El coronel observó al teniente mientras ponía todo en orden y luego empujó el carrito hacia el ascensor. Al cabo de dos minutos ambos abandonaban el edificio. El capitán había vuelto.

—Camarada —dijo al conductor—, no debería dejar que este viejo haga todo el trabajo pesado. Tenga un poco de respeto.

—Usted es muy amable, camarada capitán. —El coronel sonrió con picardía y extrajo una botella de medio litro de vodka de su bolsillo—. ¿Bebe?

La actitud solícita del capitán concluyó abruptamente. Un trabajador bebiendo durante su servicio…, ¡en el Kremlin!

—¡Váyanse!

—Buenos días, camarada.

El conductor subió al camión y Partieron. Tuvieron que pasar a través de los mismos controles de seguridad, pero sus papeles seguían estando en orden.

Después de dejar atrás el Kremlin, el camión dobló hacia el Norte por Marksa Prospekt y siguió derecho hasta el final, llegando al edificio de la jefatura de la KGB, en el número dos de Dzerzhinsky Square.

CROFTON, MARYLAND

—¿Dónde están los chicos?

—Dormidos. —Martha Toland abrazó a su marido; tenía puesto algo transparente y atractivo—. Los tuve nadando todo el día, y ya no aguantaban más despiertos.

Una traviesa sonrisa.

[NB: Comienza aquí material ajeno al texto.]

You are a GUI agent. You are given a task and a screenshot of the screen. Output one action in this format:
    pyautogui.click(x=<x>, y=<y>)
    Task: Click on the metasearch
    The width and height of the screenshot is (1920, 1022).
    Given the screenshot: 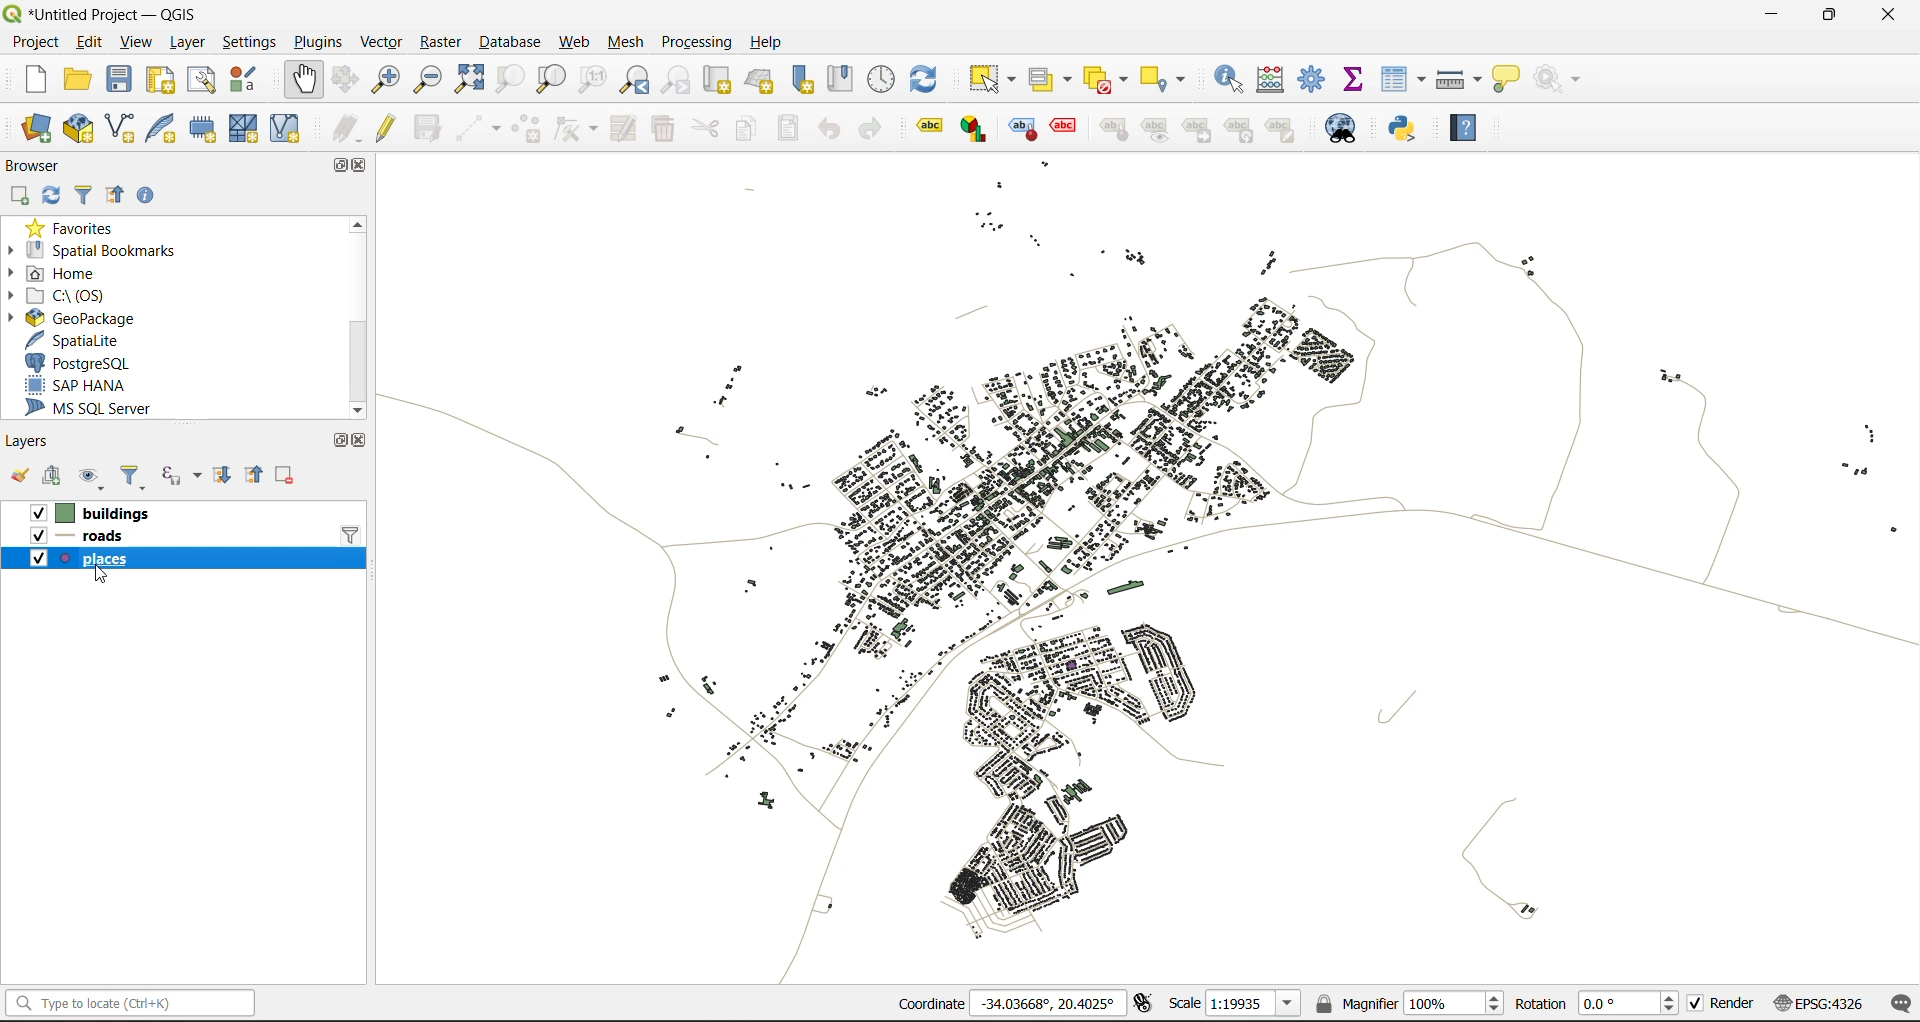 What is the action you would take?
    pyautogui.click(x=1344, y=130)
    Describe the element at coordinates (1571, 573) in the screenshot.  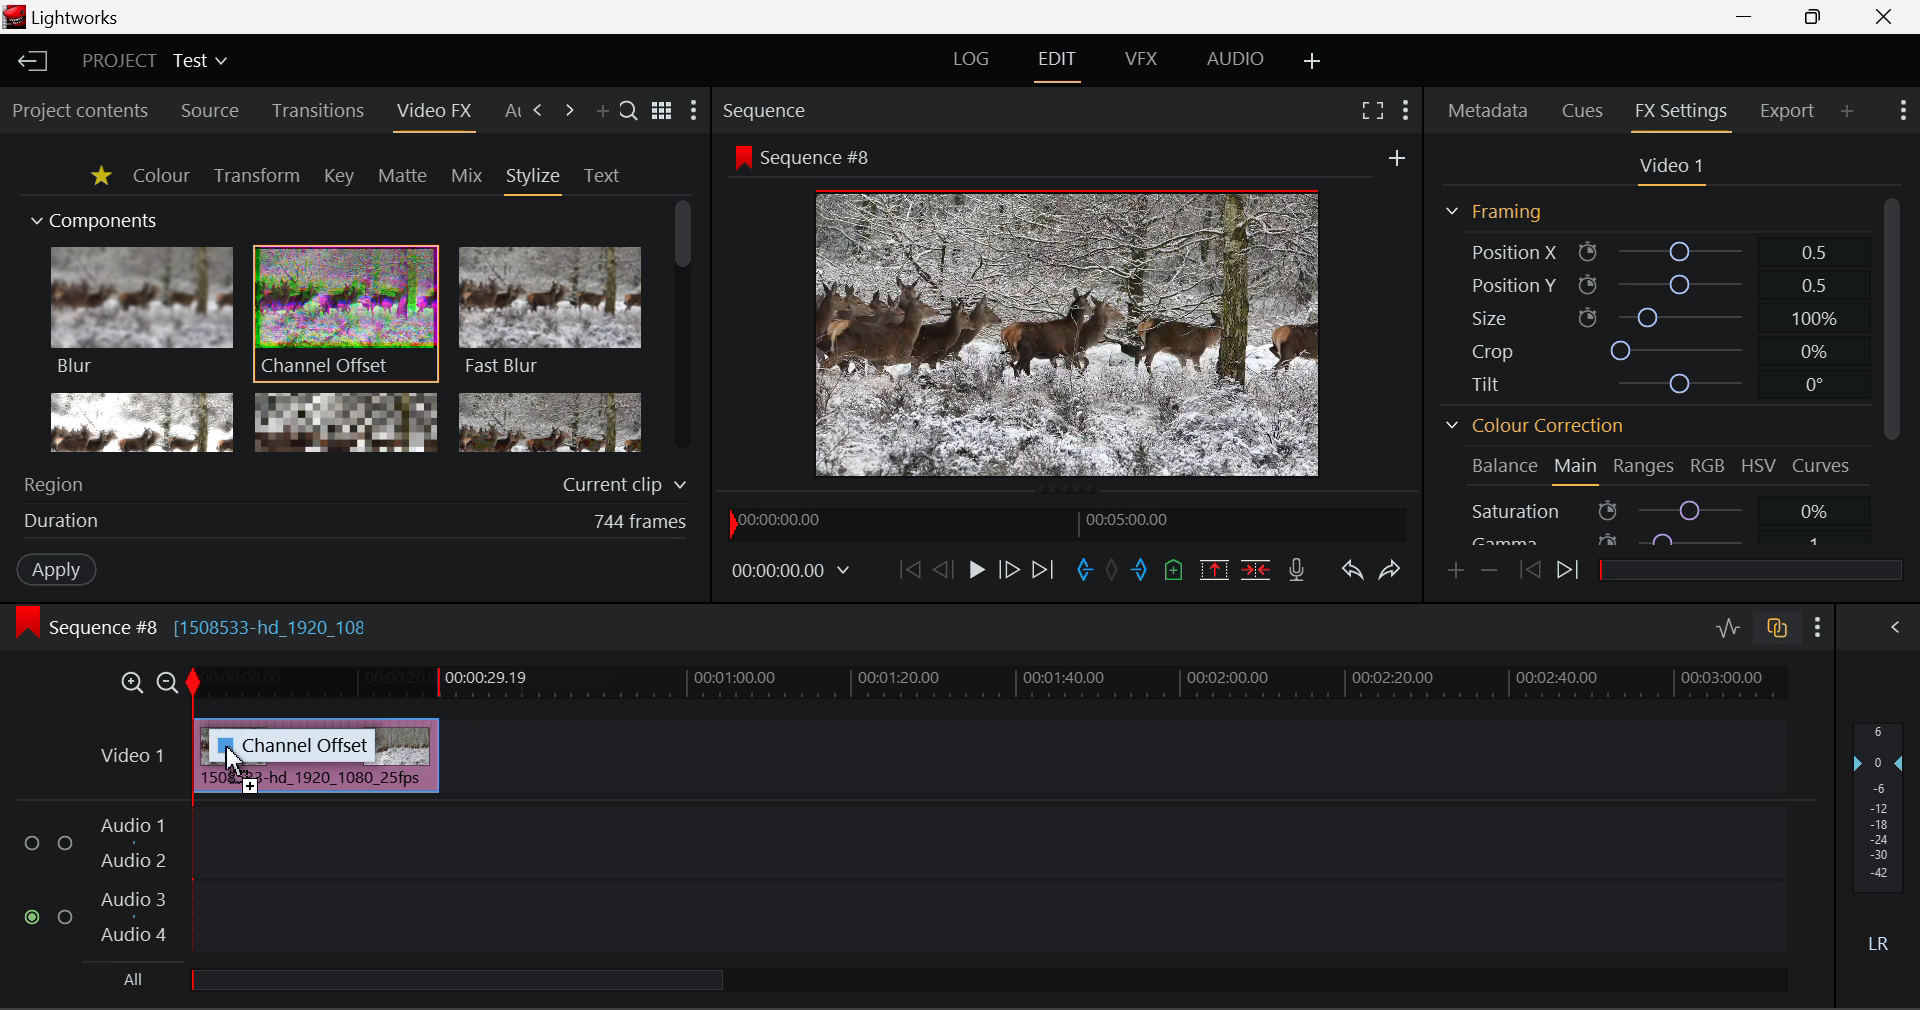
I see `Next keyframe` at that location. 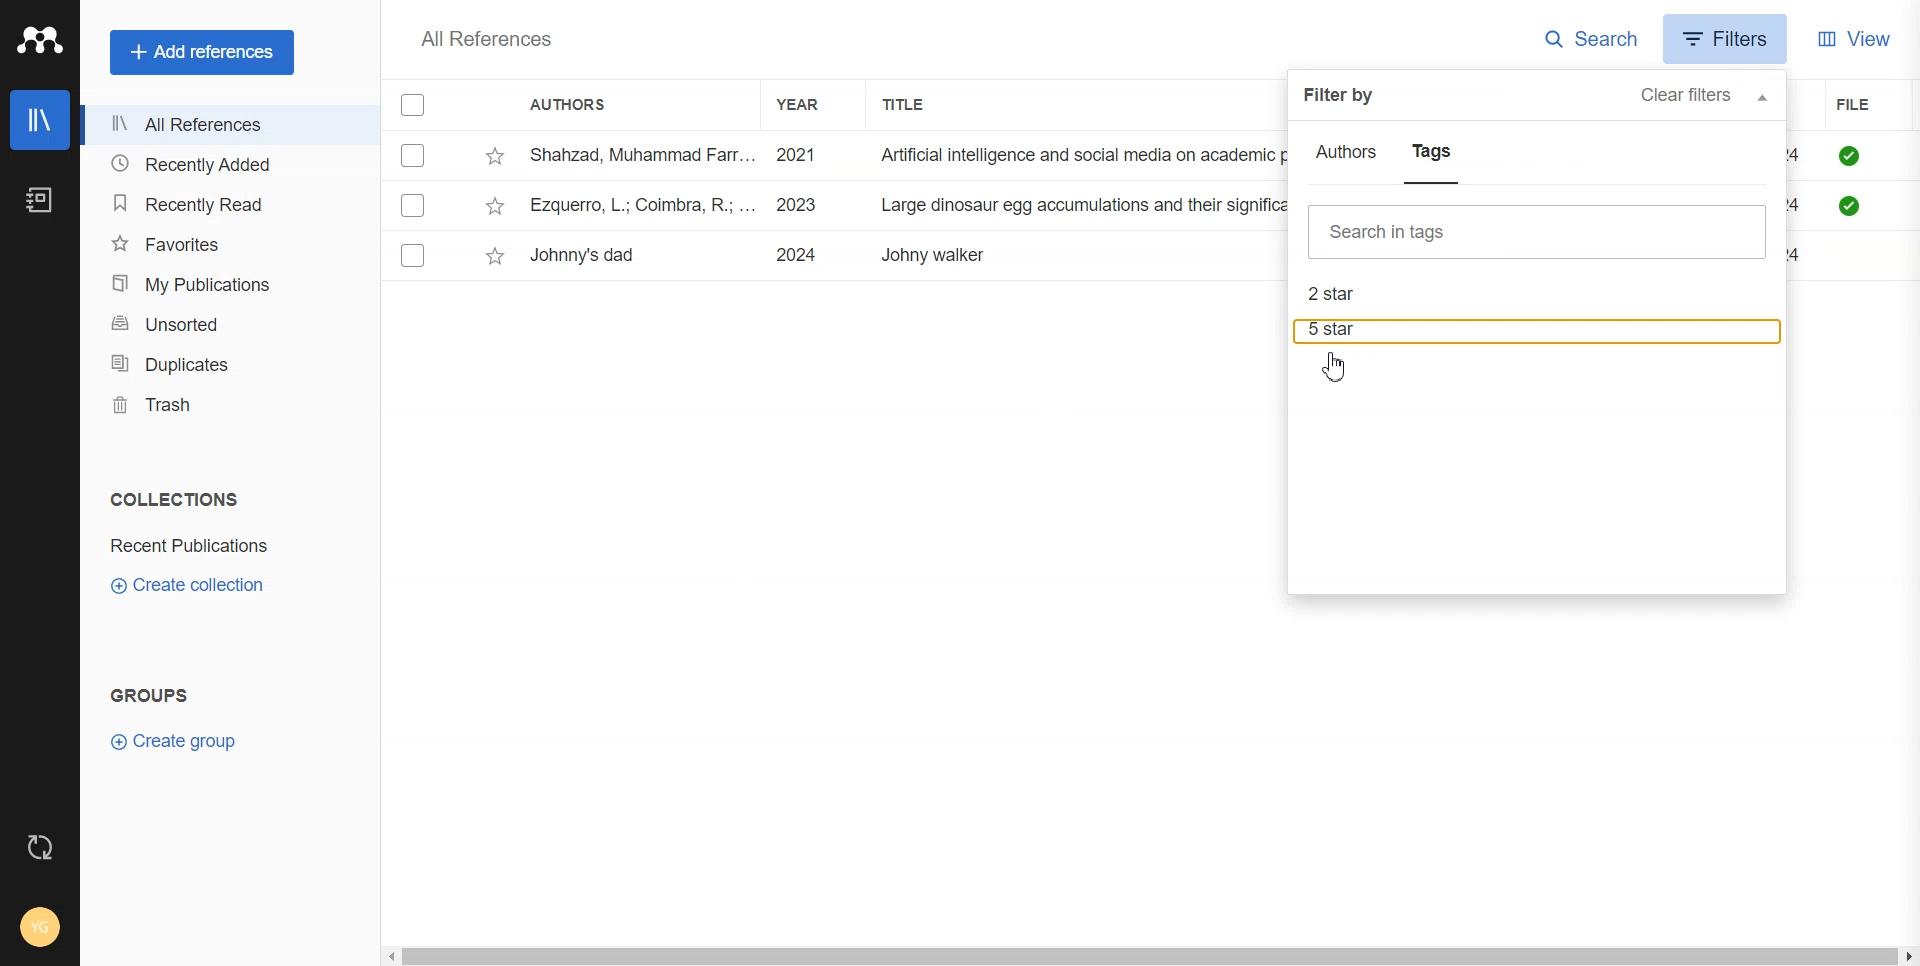 What do you see at coordinates (223, 324) in the screenshot?
I see `Unsorted` at bounding box center [223, 324].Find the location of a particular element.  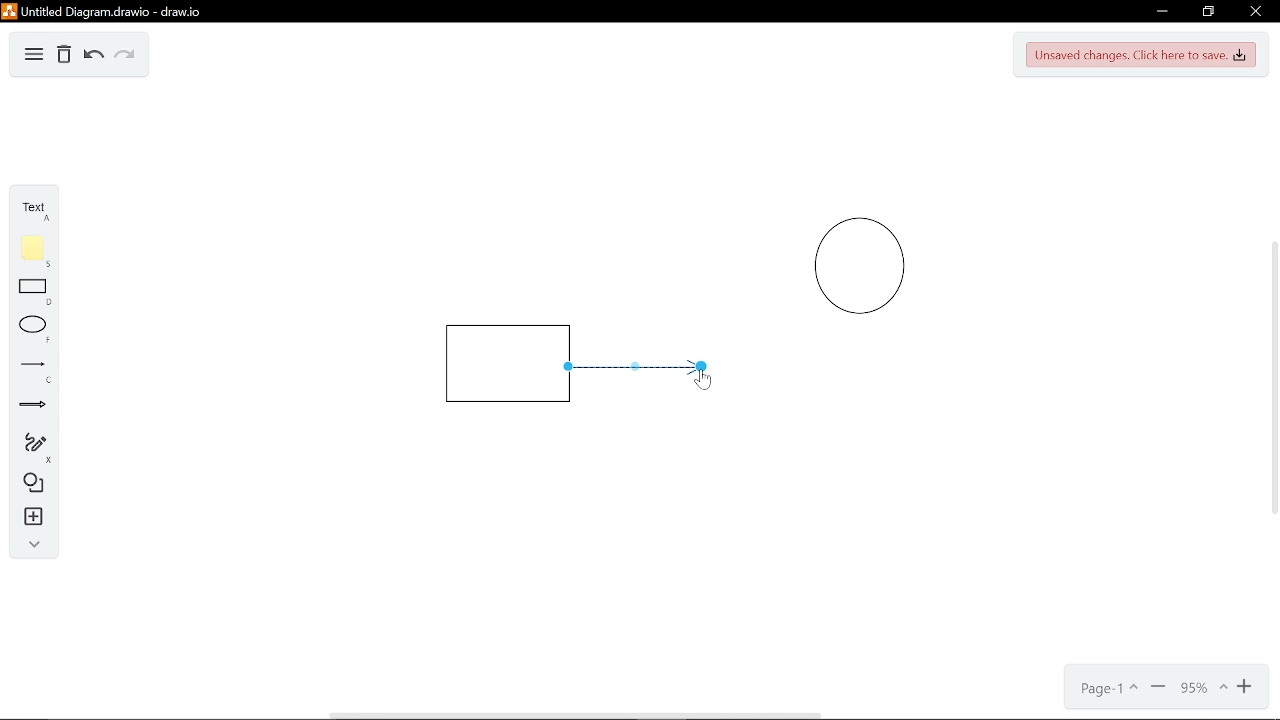

Flote is located at coordinates (30, 251).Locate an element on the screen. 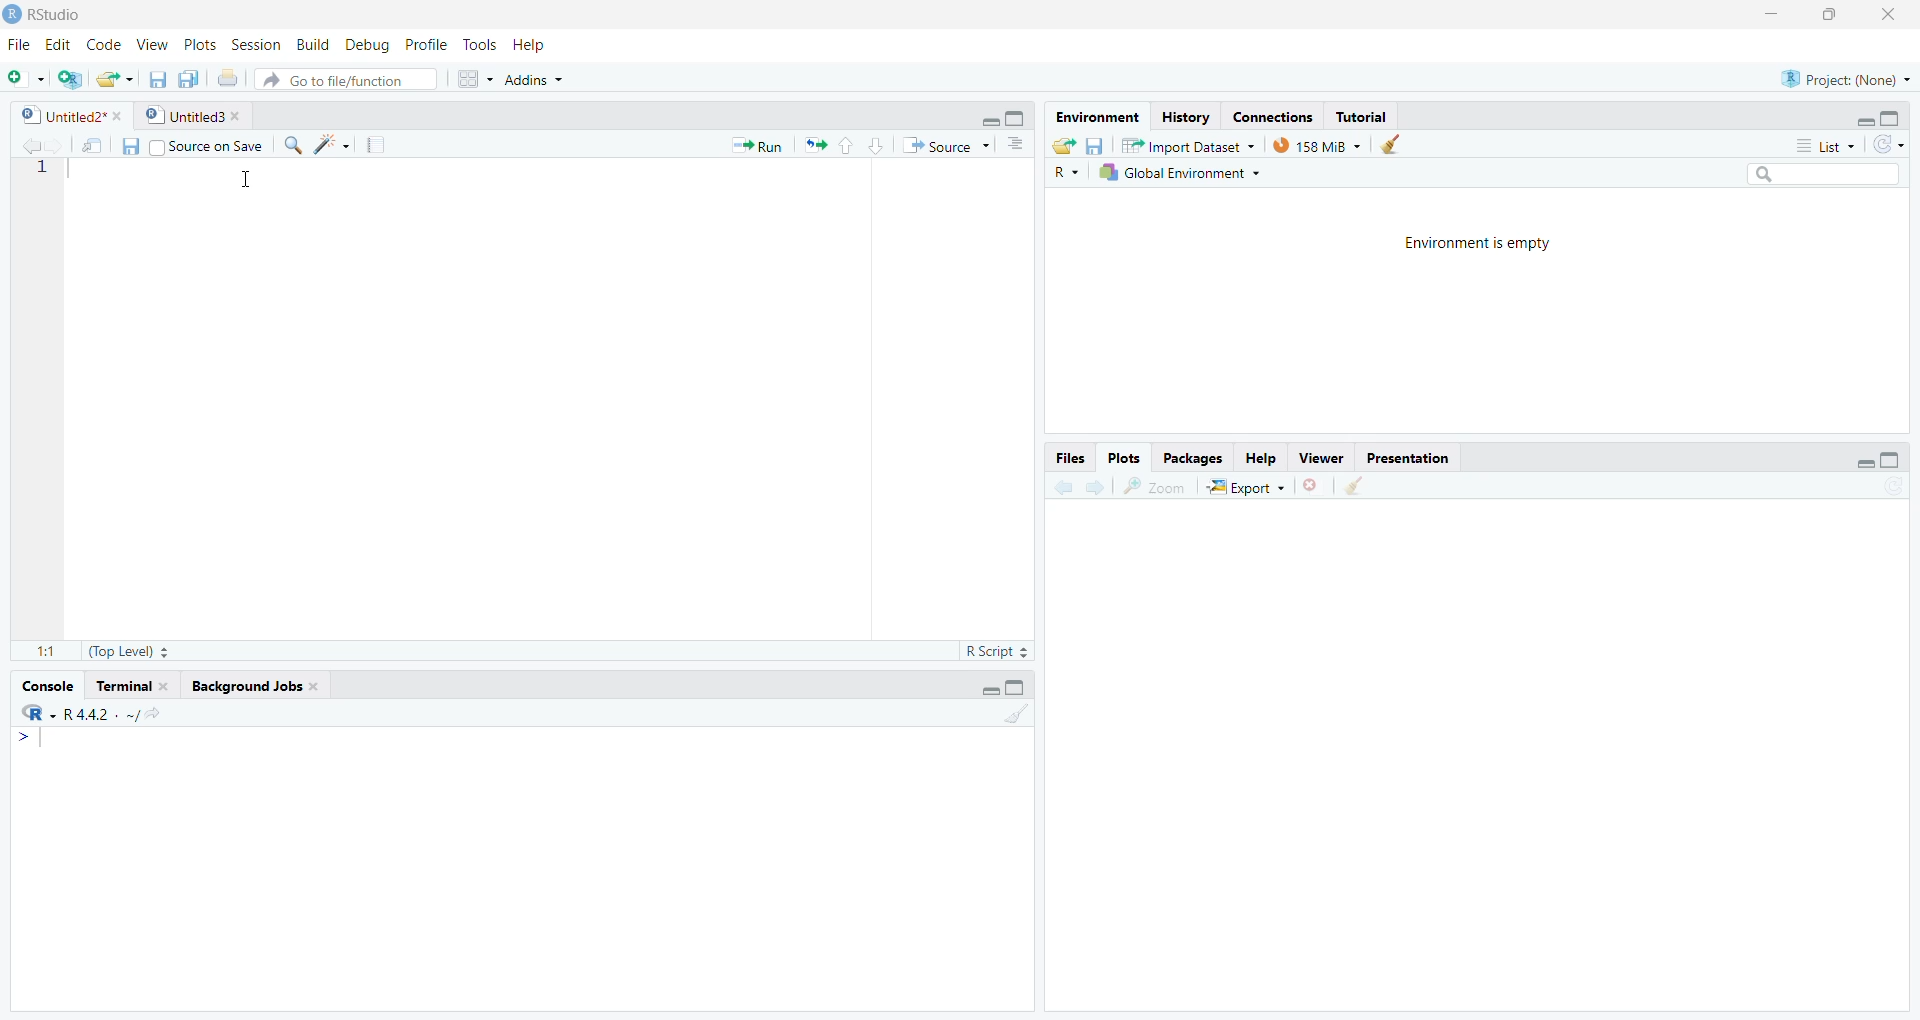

Toland recordó aquella primera sonrisa traviesa, en Sunset Beach, Oabu, cuando ella sostenía una tabla de Surf y llevaba puesto un diminuto traje de baño. Todavía amaba el agua. Y el bikini seguía quedándole bien.

—¿Por qué tengo la sensación de que aquí hay un plan?

—Probablemente porque eres un espectro sucio Y desconfiado. —Marty entró en la Cocina y salió con una botella de «Lancers Rosé» y dos Copas enfriadas—. Ahora, por qué no te das una buena ducha caliente y te relajas un poco. Cuando hayas terminado, podremos descansar.

Sonaba tremendamente bueno. Lo que siguió fue aún mejor.